Navigating Retroactive Child Support: A Guide for Parents of Adult Children

In September 2020, the Supreme Court of Canada ruled that retroactive child support may be payable even if the child has reached the age of majority and is an adult at the time the party makes the claim for support. Retroactive child support is the right of the child.

If you have questions about ongoing or retroactive child support, our family law lawyers, child support lawyers, and mediators/arbitrators are here to help. Connect with us today, and we can ensure you know your legal rights and obligations when determining retroactive child support.

What is Retroactive Child Support and Why Does it Matter?

Retroactive child support refers to monies owed by a party on a retroactive basis. This could be because they were not paying any support following separation or they were not paying the correct amount of child support pursuant to the Federal Child Support Guidelines.

Typically, it is determined that retroactive child support claims can go back three years. However, this is a grey area and open to interpretation of the Courts as child support is the right of the child, and there are many factors that contribute to the amount and duration of child support payable.

For example, if one party misrepresents their income or causes the other parent to feel threatened by any means if they pursue child support claims, the court may order retroactive child support further back than three years – even if the child is an adult at the time the claim is being made.

Michel v Graydon: Determining Factors in the Supreme Court Ruling on Retroactive Child Support

The parties in this case lived in a common-law relationship for 4 years and had a son during their partnership. Upon the breakdown of their relationship, they executed a Consent Order which laid out the terms of child support. The child lived with the mother, and the father was paying child support on a monthly basis as per the terms of the Agreement.

However, in the Consent Order, the father’s income was not accurate and was much less than his true income. As years passed, his income became even greater, resulting in a large discrepancy in his child support payments and guideline income pursuant to the Federal Child Support Guidelines. The mother received financial assistance from the government and as a result, the child support was assigned to the Minister under the Employment Assistance Act, who never applied to review the terms of the child support payable.

The Outcome of Improper Disclosure and Blameworthy Conduct

In 2015, the mother made an application to address the issue of child support not being paid in accordance with the father’s initially inaccurate and since increased income. At the time she made this application, the child was considered an adult and initially, her claim to vary support was rejected by the courts on this basis.

After multiple court hearings and appeals, this matter was heard by the Supreme Court of Canada, which ordered retroactive child support to be paid in the amount of $23,000. The premise of the court ordering the retroactive child support was that the father engaged in blameworthy conduct by failing to accurately disclose his income when he signed the Consent Order.

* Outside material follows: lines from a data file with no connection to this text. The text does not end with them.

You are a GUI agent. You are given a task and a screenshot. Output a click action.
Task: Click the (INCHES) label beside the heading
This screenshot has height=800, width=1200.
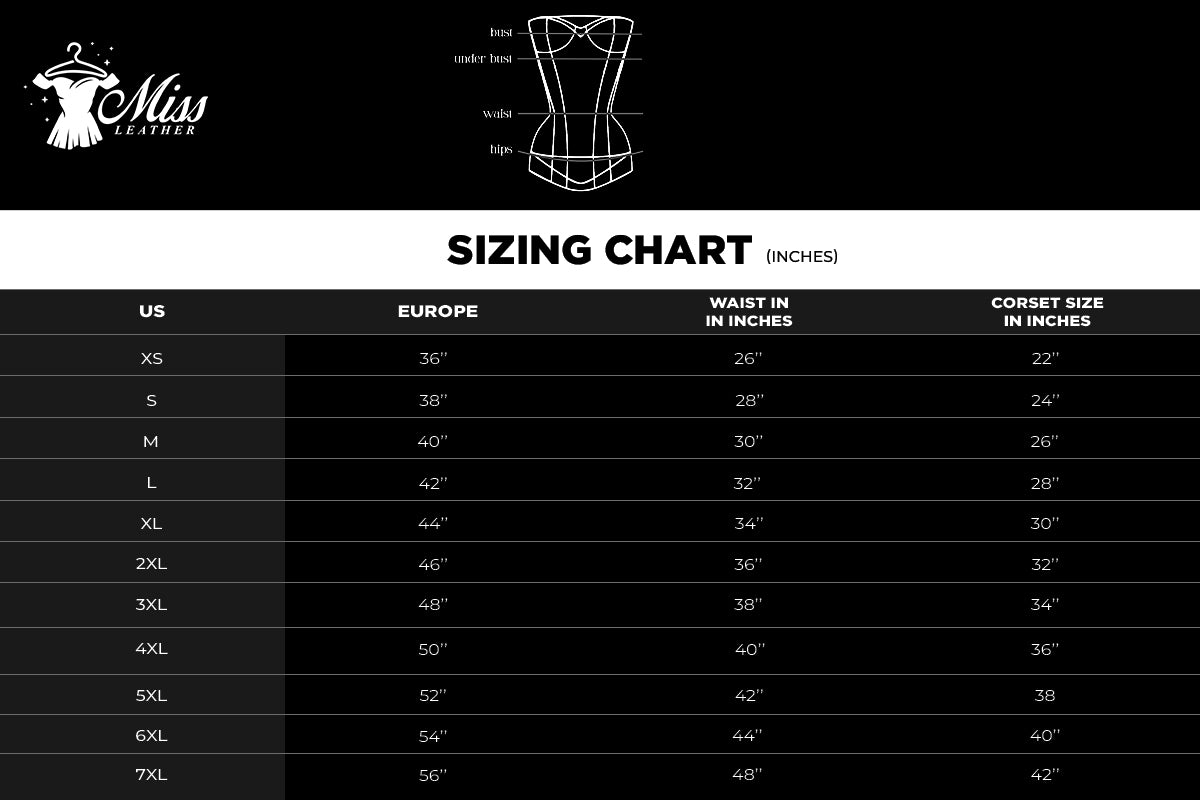tap(802, 257)
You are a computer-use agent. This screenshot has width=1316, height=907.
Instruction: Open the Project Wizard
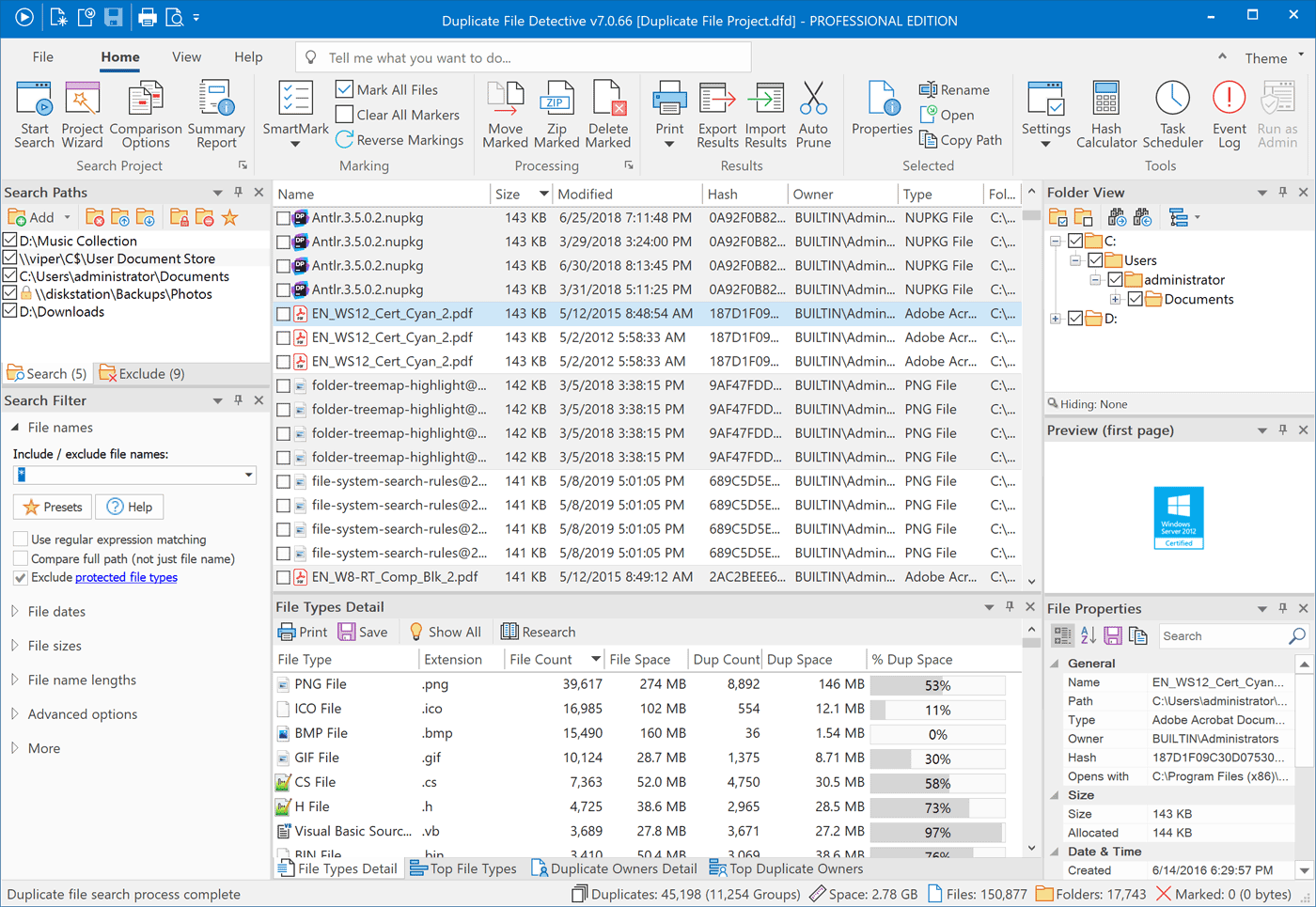(82, 114)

The Role of Family Law Lawyers in Protecting Your Legal Rights as a Parent

Family law lawyers play a vital role in helping clients navigate the complexities of retroactive child support for adult children. They provide legal guidance by explaining relevant laws and ensuring clients understand their rights and responsibilities. Lawyers evaluate each individual case based on specific financial disclosure and assist in negotiations or mediation, aiming for a fair settlement that considers the best interests of the adult child.

If the case goes to court, lawyers represent their client by presenting arguments and providing compelling evidence. They also assist with compliance, enforcement, modifications, and appeals, guiding clients through the necessary legal processes.

The Legal Process of Obtaining Retroactive Child Support

It’s important to note that the specific legal process and requirements for obtaining retroactive child support may vary depending on jurisdiction and individual circumstances. Consulting with a family law lawyer who is familiar with the laws in your jurisdiction is essential to understanding the steps involved in your case.

Here is a general overview of the steps typically involved in a court application for retroactive child support:
Consultation with a Family Law Lawyer – The first step is to consult with a family law lawyer who specializes in child support matters. They will assess your case, evaluate the viability of pursuing retroactive child support, and explain the legal process.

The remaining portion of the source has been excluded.